Es precisamente en esa intersección donde el derecho empieza a responder a una realidad que ya no puede ignorar. Durante varias décadas, este sector ha sido regulado en el plano internacional mediante instrumentos no vinculantes, principalmente a través del Código Ético Mundial para el Turismo de ONU Turismo. La transición hacia la Convención Marco sobre la Ética del Turismo representa un paso decisivo hacia normas jurídicamente vinculantes.
El reducido número de ratificaciones de esta Convención pone de manifiesto la geopolítica de las formas jurídicas internacionales. Como señala Timothy Meyer, el actual contexto geopolítico ha reforzado la preferencia de las potencias emergentes por instrumentos flexibles de cooperación.
En cambio, los Estados pequeños y más vulnerables – en línea con la concepción tradicional del derecho internacional – siguen viendo en los tratados un escudo esencial frente a las asimetrías económicas del mercado global.

La transición hacia un turismo sostenible, responsable y ético – conceptos que no son sinónimos – no será posible sin una cooperación internacional y una responsabilidad compartida. En ella deben confluir los gobiernos, operadores, hoteleros, las comunidades locales y los propios turistas.
En el ámbito europeo, la propia jurisprudencia reciente del Tribunal de Justicia de la Unión Europea ya muestra una clara disposición a considerar las tensiones sociales vinculadas a la escasez de viviendas destinadas al arrendamiento como una «razón imperiosa de interés general».

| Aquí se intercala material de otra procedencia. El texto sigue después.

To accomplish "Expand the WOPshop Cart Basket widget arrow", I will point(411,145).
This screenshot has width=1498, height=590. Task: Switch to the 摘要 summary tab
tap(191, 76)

En ese marco, la diplomacia y los Estados siguen desempeñando un papel esencial, aunque ya no exclusivo. El desafío fundamental radica en encontrar un equilibrio entre la libertad económica, la libertad de circulación y los derechos y el bienestar de las comunidades anfitrionas y sus culturas vivas.
Porque las ciudades son mucho más que destinos de postal; son lugares de identidad, memoria colectiva y pertenencia genuina.
Ante todo, son el hogar de alguien.
* la autora es abogada e integró la Sección Cooperación de la Delegación de la UE en la Argentina.